Gahagen v Gahagen.


Gahagen v Gahagen, No. 03-1731 2004 WL 1813601 (Iowa Ct App. Aug. 11 2004)

The Iowa Court of Appeals held a military ex-spouse can be ordered, as part of the characteristic division, to pay the other spouse the amount subtracted from military retirement pay for disability benefits.

Here, the Gahagens divorced, and the trial court ordered the ex-husband to pay his former spouse half of his military pension on the subject of retirement. It also ordered him to indemnify her for any reduction in the pension after disability payments are subtracted The ex-husband filed a motion to modify the order, arguing the order was in violation of federal statutory and case law. The trial court denied the motion.

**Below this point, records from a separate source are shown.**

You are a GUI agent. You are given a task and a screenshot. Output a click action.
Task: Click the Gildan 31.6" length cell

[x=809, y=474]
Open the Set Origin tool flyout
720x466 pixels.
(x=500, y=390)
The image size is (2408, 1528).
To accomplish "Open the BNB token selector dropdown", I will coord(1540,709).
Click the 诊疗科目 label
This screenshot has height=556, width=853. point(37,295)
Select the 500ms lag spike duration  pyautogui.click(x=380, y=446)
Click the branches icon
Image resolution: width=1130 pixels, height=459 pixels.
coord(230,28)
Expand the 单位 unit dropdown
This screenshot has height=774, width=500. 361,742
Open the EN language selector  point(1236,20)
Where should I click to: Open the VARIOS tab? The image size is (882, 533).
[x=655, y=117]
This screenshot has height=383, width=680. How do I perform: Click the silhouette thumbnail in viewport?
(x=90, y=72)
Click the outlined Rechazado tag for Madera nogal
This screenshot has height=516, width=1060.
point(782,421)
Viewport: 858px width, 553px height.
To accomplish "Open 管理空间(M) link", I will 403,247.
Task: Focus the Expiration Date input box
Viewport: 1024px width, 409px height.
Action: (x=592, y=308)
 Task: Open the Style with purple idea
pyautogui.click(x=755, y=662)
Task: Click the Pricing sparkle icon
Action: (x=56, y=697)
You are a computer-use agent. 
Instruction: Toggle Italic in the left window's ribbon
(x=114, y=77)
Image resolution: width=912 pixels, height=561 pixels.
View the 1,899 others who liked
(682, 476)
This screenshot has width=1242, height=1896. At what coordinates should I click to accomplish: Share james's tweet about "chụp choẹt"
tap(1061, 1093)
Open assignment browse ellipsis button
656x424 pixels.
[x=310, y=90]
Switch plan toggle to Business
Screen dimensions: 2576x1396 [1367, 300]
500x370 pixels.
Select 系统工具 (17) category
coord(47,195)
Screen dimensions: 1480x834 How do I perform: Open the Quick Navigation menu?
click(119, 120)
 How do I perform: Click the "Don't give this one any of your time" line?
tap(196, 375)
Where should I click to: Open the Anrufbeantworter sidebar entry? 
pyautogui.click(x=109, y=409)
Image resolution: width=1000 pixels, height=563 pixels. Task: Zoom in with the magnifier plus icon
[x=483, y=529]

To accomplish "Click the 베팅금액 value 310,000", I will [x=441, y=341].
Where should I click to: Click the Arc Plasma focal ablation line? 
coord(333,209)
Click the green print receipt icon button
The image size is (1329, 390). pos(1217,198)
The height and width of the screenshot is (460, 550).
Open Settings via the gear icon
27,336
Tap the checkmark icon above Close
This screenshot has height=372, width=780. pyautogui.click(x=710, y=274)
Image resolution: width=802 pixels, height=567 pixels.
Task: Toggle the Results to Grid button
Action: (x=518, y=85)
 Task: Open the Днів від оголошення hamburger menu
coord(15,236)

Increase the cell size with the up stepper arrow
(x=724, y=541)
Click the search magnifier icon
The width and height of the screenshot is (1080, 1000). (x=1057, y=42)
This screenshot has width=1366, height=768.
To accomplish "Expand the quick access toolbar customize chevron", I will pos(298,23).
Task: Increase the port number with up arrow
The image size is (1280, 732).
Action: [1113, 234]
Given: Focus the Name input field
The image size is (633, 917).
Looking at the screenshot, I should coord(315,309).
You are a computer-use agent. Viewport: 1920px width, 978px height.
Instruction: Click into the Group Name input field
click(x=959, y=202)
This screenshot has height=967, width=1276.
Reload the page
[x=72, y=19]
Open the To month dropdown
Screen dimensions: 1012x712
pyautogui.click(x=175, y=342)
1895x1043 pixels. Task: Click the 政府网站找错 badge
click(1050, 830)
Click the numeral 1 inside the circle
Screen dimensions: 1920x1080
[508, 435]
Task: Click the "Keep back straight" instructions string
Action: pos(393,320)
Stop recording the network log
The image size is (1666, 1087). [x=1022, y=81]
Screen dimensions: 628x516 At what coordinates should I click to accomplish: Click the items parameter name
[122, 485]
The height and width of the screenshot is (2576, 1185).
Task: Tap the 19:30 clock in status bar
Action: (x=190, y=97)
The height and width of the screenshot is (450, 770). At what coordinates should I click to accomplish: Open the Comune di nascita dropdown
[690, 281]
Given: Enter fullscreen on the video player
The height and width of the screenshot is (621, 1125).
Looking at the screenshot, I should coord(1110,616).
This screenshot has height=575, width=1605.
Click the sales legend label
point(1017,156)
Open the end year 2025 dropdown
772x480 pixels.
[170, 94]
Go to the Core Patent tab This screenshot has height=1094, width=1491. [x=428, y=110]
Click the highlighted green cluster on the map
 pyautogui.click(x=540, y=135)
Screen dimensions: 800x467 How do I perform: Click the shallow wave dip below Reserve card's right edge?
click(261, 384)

Affirming, the appellate court noted as well-as; not only-but also; not only-but; not alone-but state and federal law consider military pensions to be marital estate and thus divisible as part of dissolution proceedings. The court acknowledged the U predominant Court has interpreted the Uniformed Services Former Spouses' Protection Act, 10 USC ?§ 1408 as explicitly excluding disability payments from the definition of disposable retired pay. However, the court said the issue here is not whether the disability pay can be part of the characteristic divided in a dissolution, on the contrary whether military ex-spouses can be ordered to indemnify nonmilitary ex-spouses for the reduction in their share of the retirement pay, which is an issue of first impression in Iowa.

Noting that several states have upheld language similar to that place here, the court said federal law no other than excludes dollar-for-dollar distribution of the disability benefits. Payments have been allowed when the military spouse is not specifically ordered to pay the "make-up" amount not at home of, or divide in any way, his or her disability benefits, the court determined. Valid orders solitary require the military spouse to pay a locate amount, regardless of any amount that is withdrawed which is warranted because the military spouse's election to waive about of the pension by receiving disability pay is a unilateral and extrajudicial modification of the decree



The court held, however, that the order is merely valid if the military spouse is able to satisfy the indemnification from a source of supplys other than disability benefits. The trial court here appropriately required the military ex-spouse to pay and nothing else if and to the bulk he is able to do in such a manner with a different source of permanent funds the court concluded.

Nonmilitary Ex-Spouse's Counsel

Kathleen Bailey, asylum Island, Ill.